Dave Fischoff: The Ox and the Rainbow
At first listen to his sophomore full-length THE OX AND THE RAINBOW, it may seem that Dave Fischoff has more in common with New Zealand's finest hard-to-peg songwriters such as the brothers Peter and Graeme Jefferies (and their This Kind Of Punishment and Cakekitchen projects), Alastair Galbraith and godfather of bruised soul Pip Proud, than any of his American brethren. Perhaps it's the insular loner vibe that radiates from the songs -- the overlapped vocals, the self-sequenced drum beats and background tape accompaniment. Or maybe it's just the way his voice hits the air like hot caramel in a vat of milk. Yes, his vocal delivery is quite kiwi. But on THE OX AND THE RAINBOW, the signature New Zealander tape hiss which was ever-present on Fischoff's debut WINSTON PARK is missing along with the Xpressway air of deep alienation. No, these eight new songs are sober realist portraits which rarely delve into the first person, but rather stake a significantly distant perspective from which Fischoff observes his subjects. The result is Kafka-esque in tone, but with a clinical dose of sentimentality. The songs on THE OX AND THE RAINBOW range from the spare and frail beauty of "We Break Up and Watch the Angels Swim", "The Doctor Yawns for Columbus Day" and the gorgeous atmospheric ballad "Geranium", songs which most closely resemble Fischoff's early material; to the pomp and circumstance of "Propaganda for a Comic Strip" which is an all-out Electric Company-styled Spector-sized pop tune; and the blind-siding "Blemish and a Bowl of Oranges" which perfectly subverts his Chan Marshall-like guitar playing under a bed of sequenced pulses and bells, making a claim for most outstanding song on the album. Indeed, for anyone who has witnessed one of Fischoff's arresting live performances, this record will stand as proof that it's on albums where musical artists are really given the space to open up and create lasting pieces of art. As with contemporary album-crafters such as Neutral Milk Hotel, Jeremy Enigk and East River Pipe, Fischoff relishes the opportunity, and with THE OX AND THE RAINBOW he has offered up a truly unique record that looms somewhere just south of Where The Fuck Did That Come From.

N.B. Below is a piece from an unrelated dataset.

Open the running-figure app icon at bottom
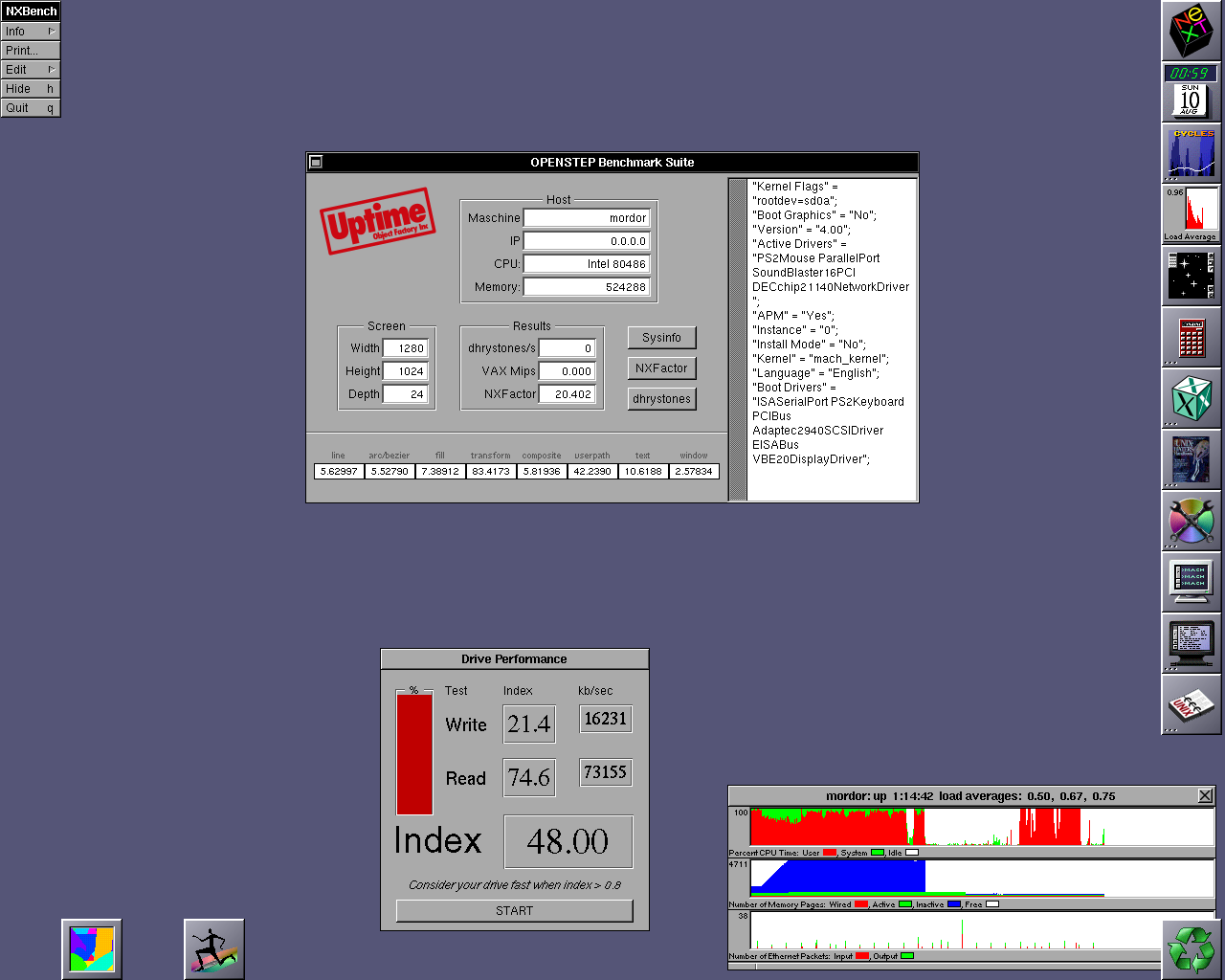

Dave Fischoff: Winston Park
During recent years Dave Fischoff has explored various musical forms, retaining some and abandoning others. Besides the early bands he tried his hand at, the musical life of Mr. Fischoff has been in the solo realm. Coaxed on by friends and former bands mates Dave began to perform solo in the summer of 1994 in the Bloomington, Indiana area. Using only a guitar and Marshall stack Dave found himself jumping around basements and clubs. Feeling there was an integral element missing in his music, he began to employ pre-recorded sounds into his live show. With the new combination of tape letters, found sound, translucent electronics, guitar and voice, the music took on a new life. Dave used his lyrical imagery and story telling ability to enhance the deeply personal music. In November 1997 Dave recorded WINSTON PARK with friend and engineer Thom Hoff (American Analog Set). The album was recorded in Dave's living room over two weeks using a 1/4" Tascam 8-track and one Shure microphone.